Mesures contre le tourisme de masse
Les hôtels ne sont pas épargnés. Amsterdam régule leur expansion pour limiter la saturation des centres-villes, tandis que Venise impose une taxe d’entrée de 5 € pour les visiteurs journaliers et plafonne les croisiéristes à 8 000 par jour. Dubrovnik a instauré des quotas de visiteurs dans son hypercentre, et Édimbourg envisage une taxe de 2 £ par nuit sur tous les hébergements, y compris Airbnb. Ces initiatives cherchent à équilibrer les flux et à financer la préservation des sites. Le journal Les Echos a évoqué ce sujet
La bataille entre TUI et Airbnb révèle un problème plus large : le manque de coordination dans la gestion des flux touristiques
Les experts appellent à une approche intégrée, combinant régulation des hôtels et des locations courtes, meilleure répartition des visiteurs et investissements dans le logement. Des initiatives comme le projet « Rhodes Co-Lab » de TUI, qui promeut le tourisme durable à Rhodes, montrent une volonté de s’adapter, mais leur impact reste limité.
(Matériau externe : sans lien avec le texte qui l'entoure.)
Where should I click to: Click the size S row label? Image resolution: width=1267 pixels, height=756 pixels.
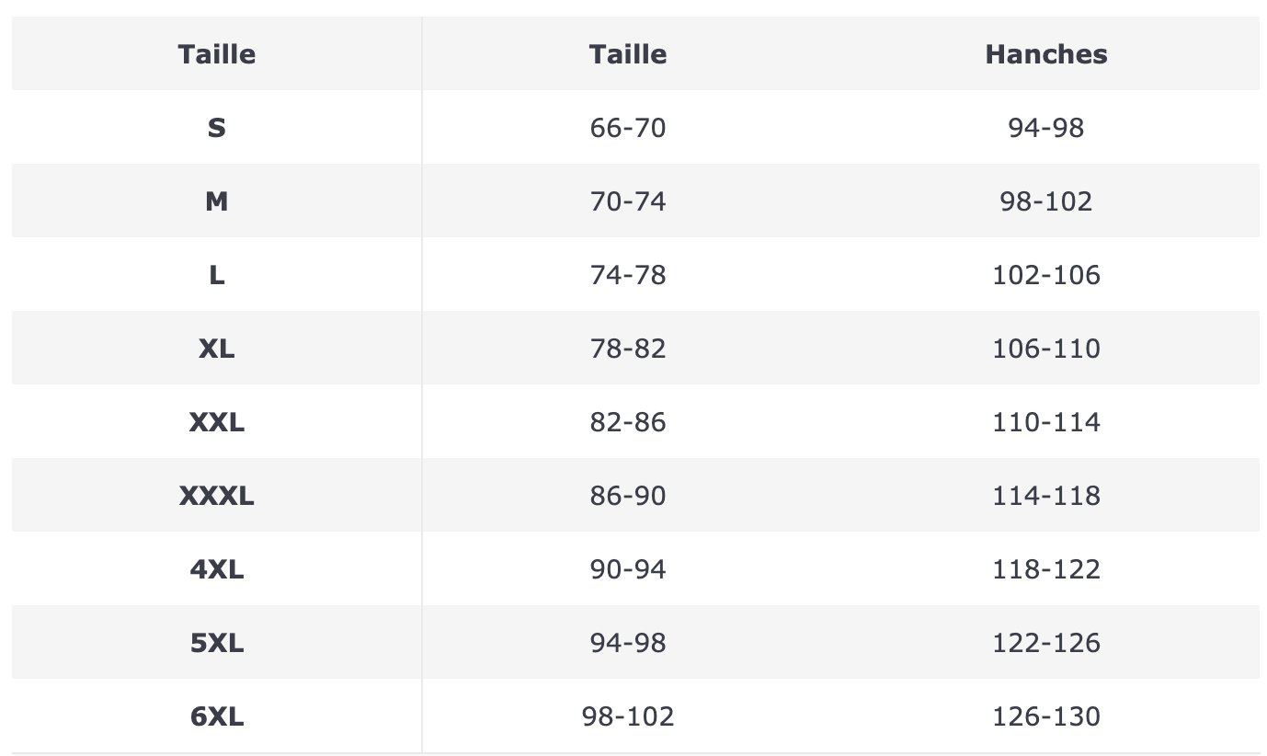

Les touristes ont aussi un rôle à jouer
Privilégier des destinations moins saturées, séjourner dans des hébergements certifiés ou opter pour des périodes hors saison peut réduire la pression. Les voyageurs peuvent également soutenir des opérateurs engagés dans des pratiques éthiques, comme ceux adhérant au Code de conduite d’ECPAT pour un tourisme responsable.
Les régulations croissantes, de Barcelone à Amsterdam, visent à rééquilibrer l’offre touristique, mais une solution durable nécessitera une collaboration entre tous les acteurs – hôtels, plateformes, autorités et voyageurs. En 2025, l’Europe doit repenser son modèle touristique pour préserver ses destinations emblématiques et le bien-être de ses résidents.